What is your earliest memory of art making?
I have always been making art, ever since I was a little kid with a ton of crayons. Spin art was one of my favorite things to do, because it essentially gave you permission to make a mess, which I did regardless. The same was true of sand art – remember how much fun those were? I did some “spin art” a few years ago as an adult and still proudly display that work to this day! I also remember becoming obsessed with those geometric coloring books as a kid, where you meticulously colored in each shape until a kind of mosaic was formed. It was awesome.
You recently graduated from Pratt and still live and work in Brooklyn, NY. What’s it like to be immersed in such an awesome art community?
I DID just finish my MFA from Pratt recently, and have since moved into a studio in Bushwick. It’s a treat to be living and working in Brooklyn with so much creativity and positive energy flowing. Everyone seems to be some sort of artist, and it is really interesting to keep finding different, alternative art spaces that just seem to pop up all the time. I’m amazed at how many places I am still discovering! It really is inspiring to see so much different work being made.
Describe your process.
I am very much a process-based artist. The process of making art, whether painting, drawing, sculpture, installation, or screen printing, has always been very fascinating to me, and it eventually became one of the guiding forces behind my work. I usually work simultaneously in two modes of practice. My work on paper and such is usually very immediate: decisions are made within seconds, and the work becomes a sort of event based on material, process and chance operations, influenced by color and the form that emerges. Usually I am covered in paint. The other mode I work in is more time consuming, i.e. my screen prints, which are influenced (for the most part) by my paintings on paper. Unintentional splotches of paint that I discovered in my studio, which may or may not have taken seconds to reveal themselves, become transformed into work in which every color is pulled apart and identified. These works are like little rotating globes, if that makes any sense. I see them as constantly in motion and shifting. It’s interesting to work in the different modes, although I find myself more often than not covered in paint – the unpredictability is what really excites me.
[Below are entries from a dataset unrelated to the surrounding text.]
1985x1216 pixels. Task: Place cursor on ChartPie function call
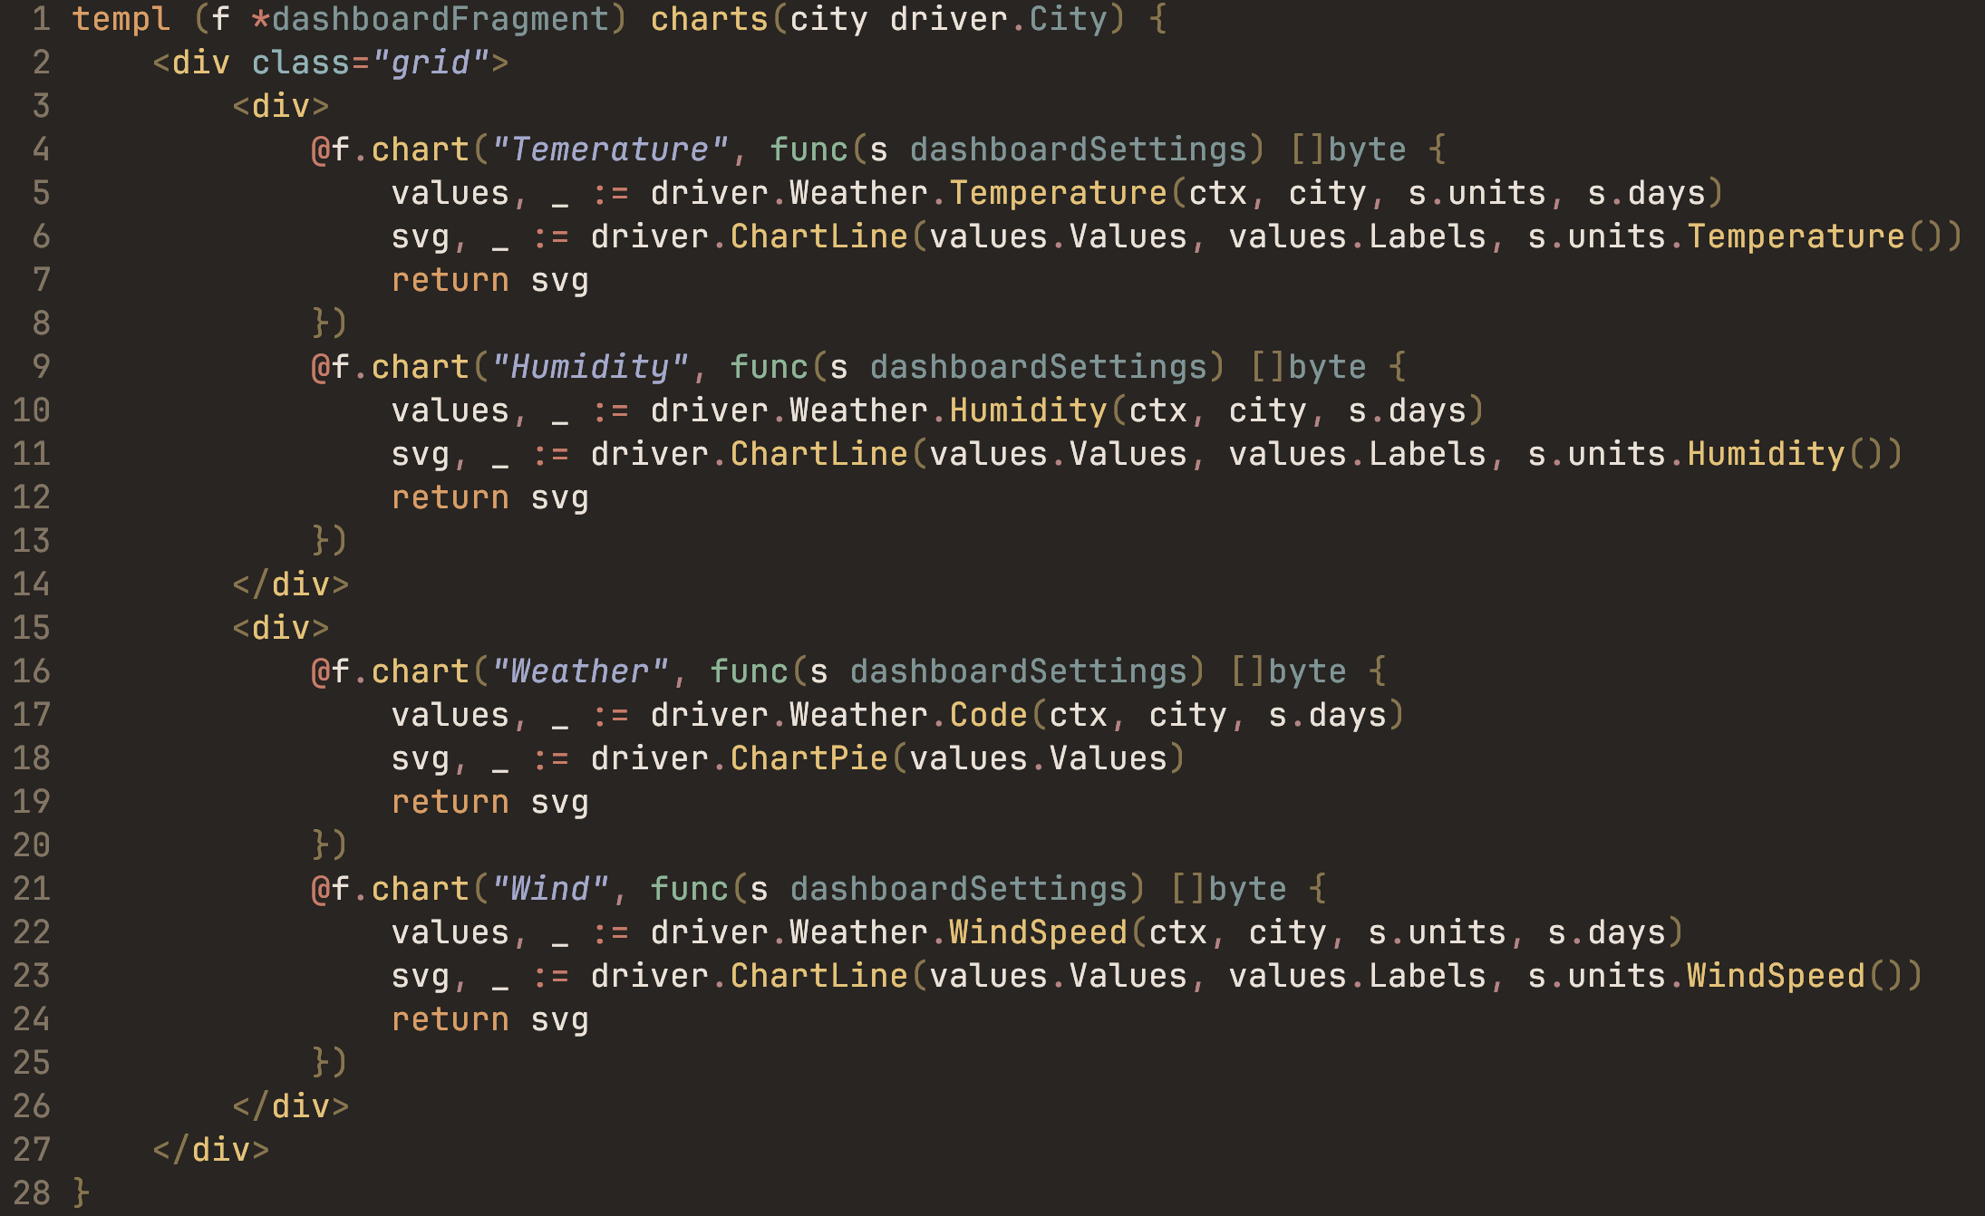[x=809, y=758]
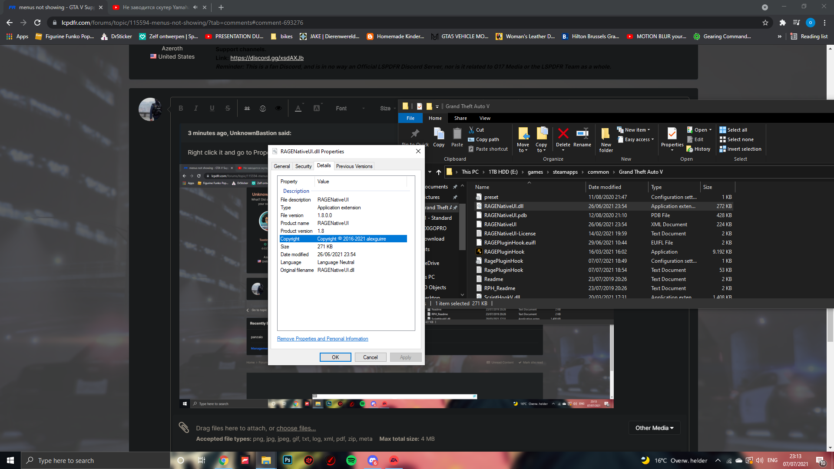The width and height of the screenshot is (834, 469).
Task: Click the New folder icon
Action: [x=606, y=134]
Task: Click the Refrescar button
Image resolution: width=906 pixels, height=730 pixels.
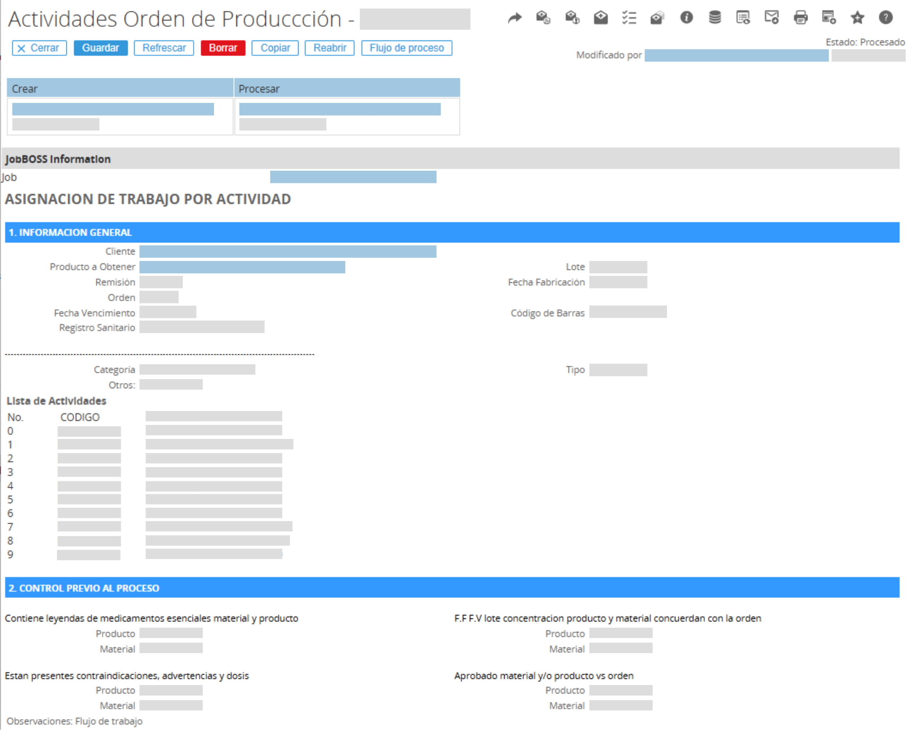Action: click(164, 48)
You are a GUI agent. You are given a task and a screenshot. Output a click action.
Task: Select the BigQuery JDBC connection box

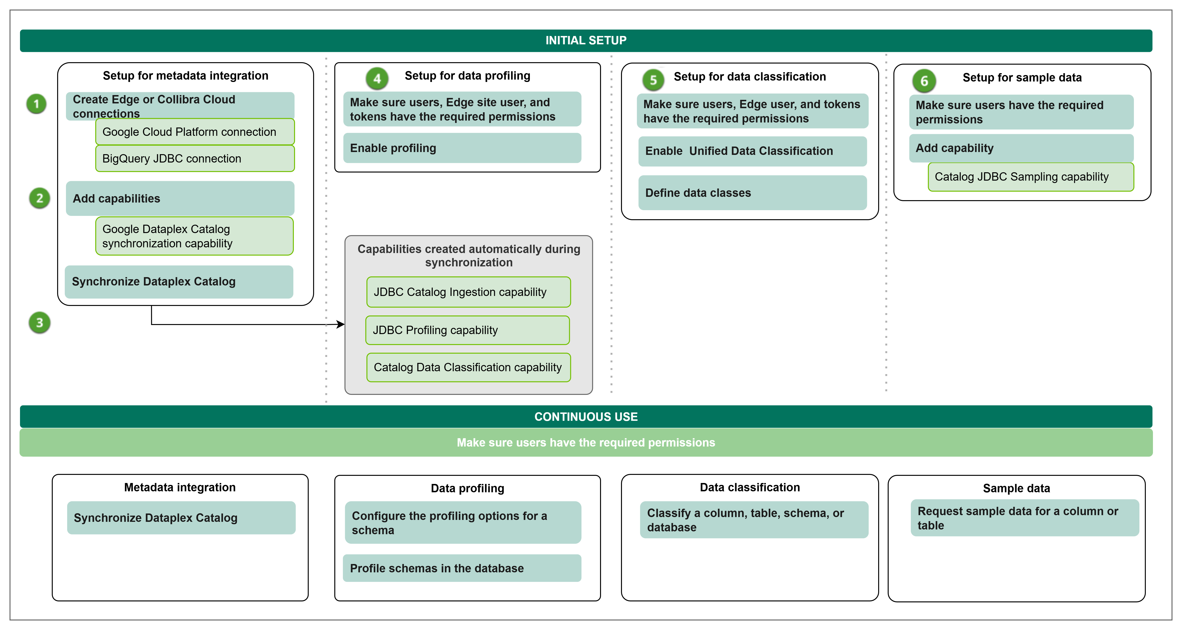point(195,159)
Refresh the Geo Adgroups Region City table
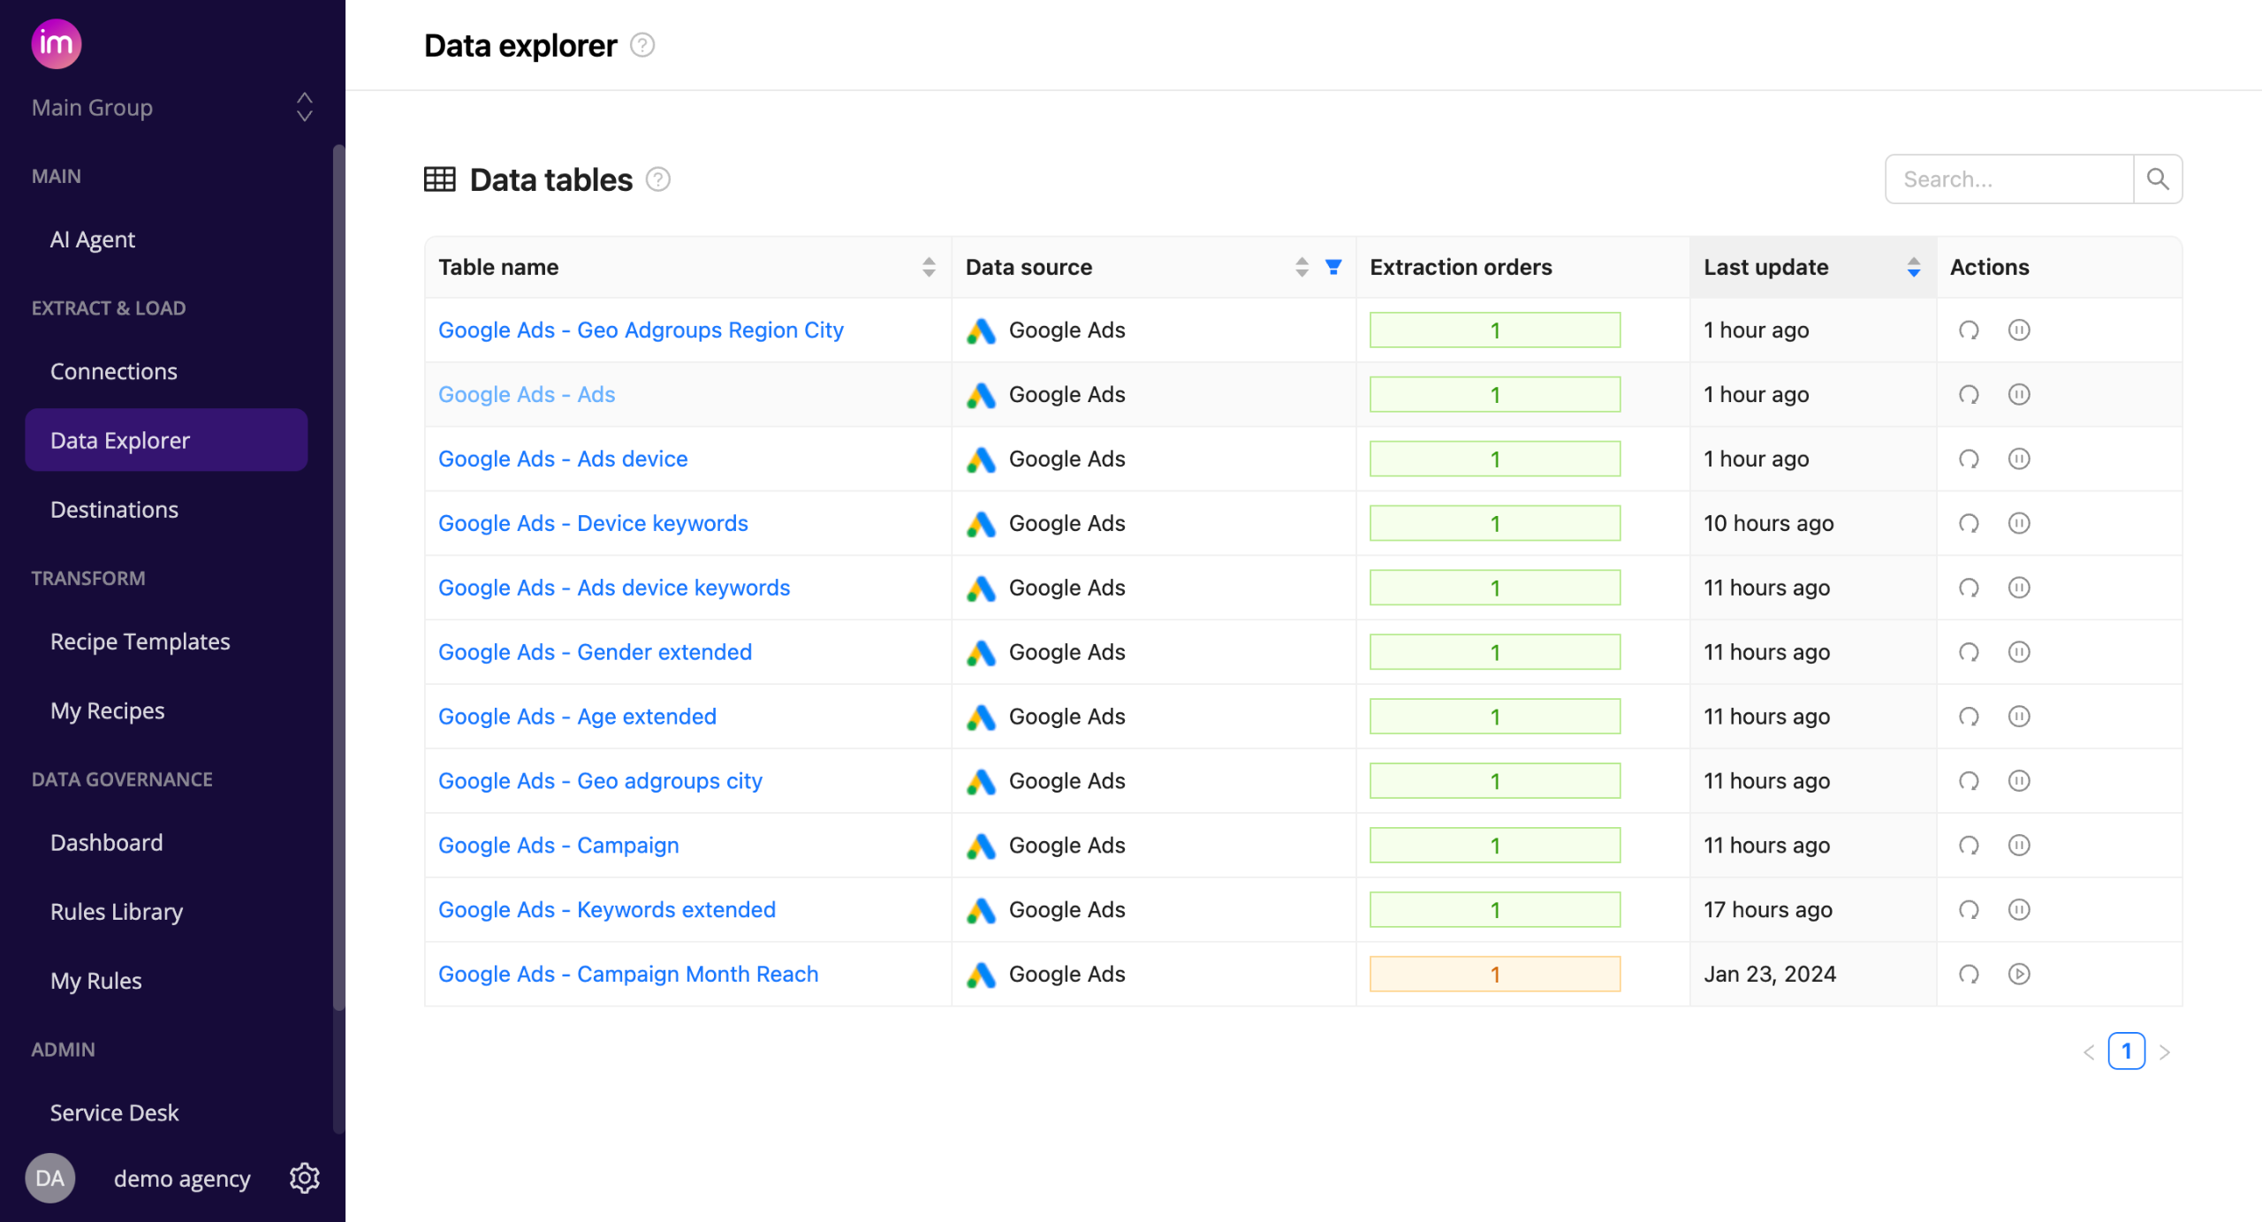Image resolution: width=2262 pixels, height=1222 pixels. (1969, 330)
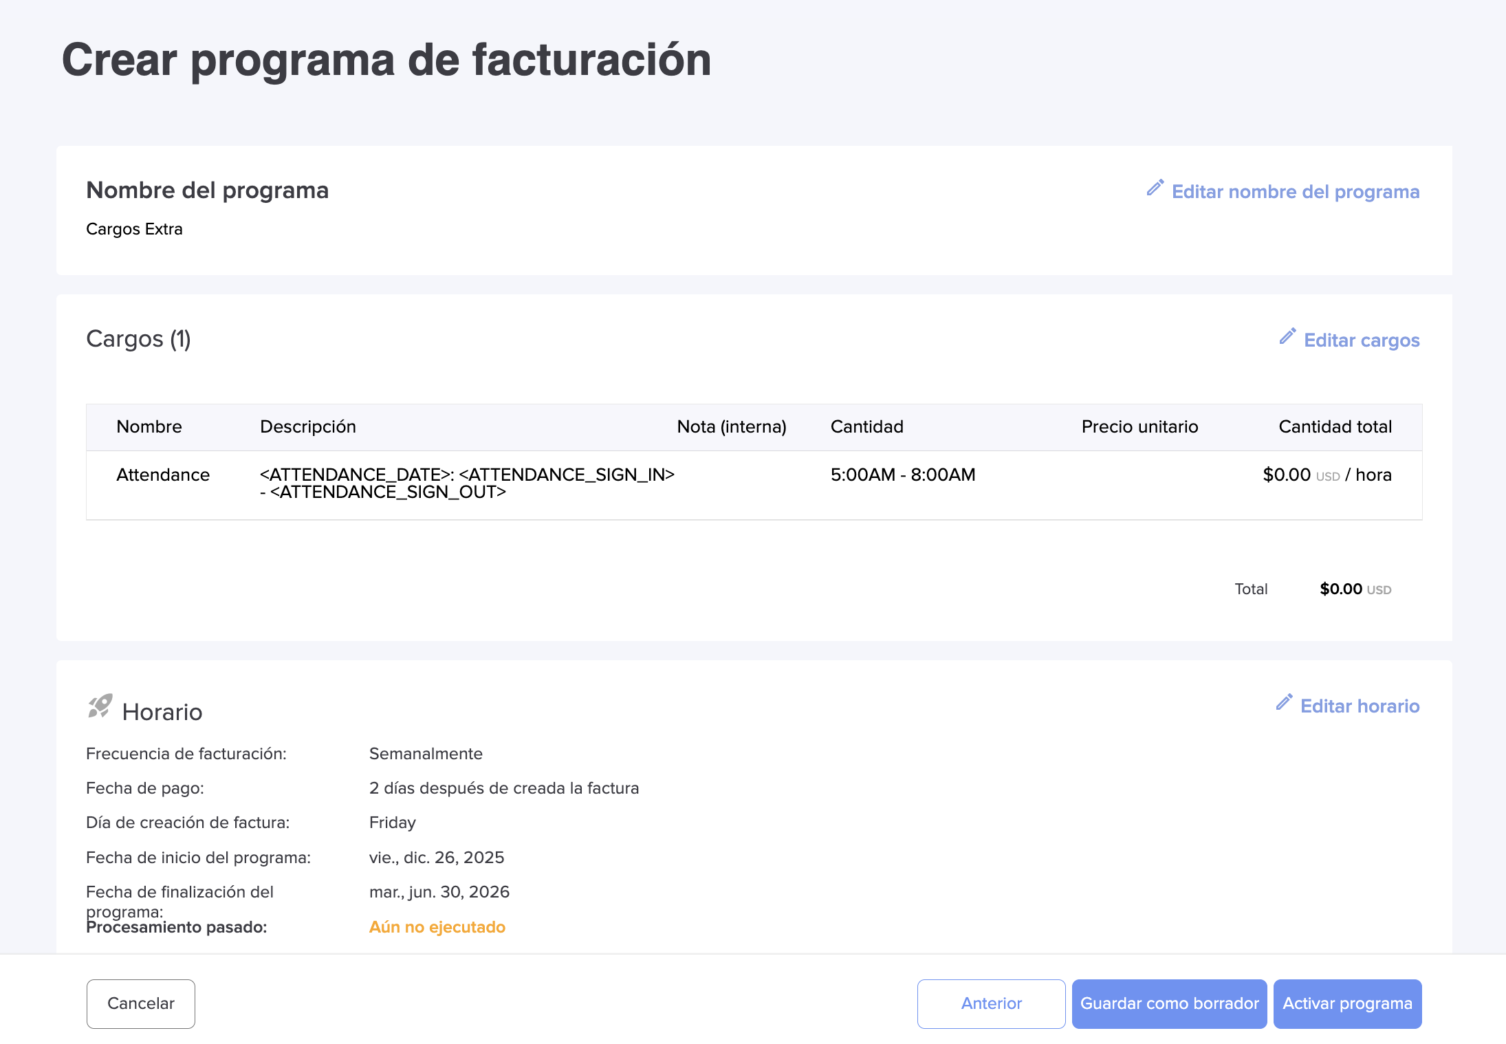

Fireworks #542 & Blue Tan Brain
available at OCHI SHOP
Tell us about your “balancing works.”
My balancing work developed out of boredom in my studio one night: I was working on some paintings on canvas and was becoming increasingly frustrated. To take a break from painting, I began to balance brushes, tubes of paint, and other tools on top of each other for hours on end, until they either fell down or I realized it was super late in the morning and that I just spent hours playing my own form of “Jenga.” Usually it was a combination of both. I have always been fascinated with childhood games and playing, and began to incorporate those ideas, as well and the idea of impermanence in relation to painting, in my own work. The balancing work are a kind of three-dimensional painting, self-made challenges and object investigation. Also, the idea of failure as its own intention is a guiding force behind the work, because it is only a matter a time (especially once I started building the structures room-size) that they would collapse and fall down.
Two of my favorite working artists right now are Sarah Sze and Franklin Evans. They are doing completely different work, but both interest me in the grandness and virtuosity of their installations. Sze’s installations are a wonder to discover, like modern artifacts and technological ruins or what not. And walking into (yes, into) one of Evans’ “paintings” is quite an experience of color, line and form. I am attracted to the unfinished quality of his work, that the work could grow and develop at any moment, or in an instance just vanish with only traces of tape left over.
Tell me about some recent, or upcoming projects.
Right now I am working on both works on paper and my balancing structures. I have started using tape more and more in my paintings as a form of paint in its own right, and as a way to juxtapose the random, organic forms that emerge via my process with more of a conscientious mark. Humor is an important element in my work, which I think is achieved via my choice of color and mixing of materials. I am also working on a structure in my studio that connects every single piece of material and tool that I own; hopefully it will be turn into some sort of bridge to connect one end of the studio with another, and a tunnel to walk underneath it to get to my works on paper on the wall. I’ve started it a few times and it keeps falling over. The last incarnation of the work (one 6 foot tower) was standing for a few weeks (it never makes it that long, ever) but I was painting on paper and tape the other night and accidentally walked into it. Oops. It happens, and it’s so much fun to watch and hear them fall, as heartbreaking as it kind of is (not that heartbreaking really though).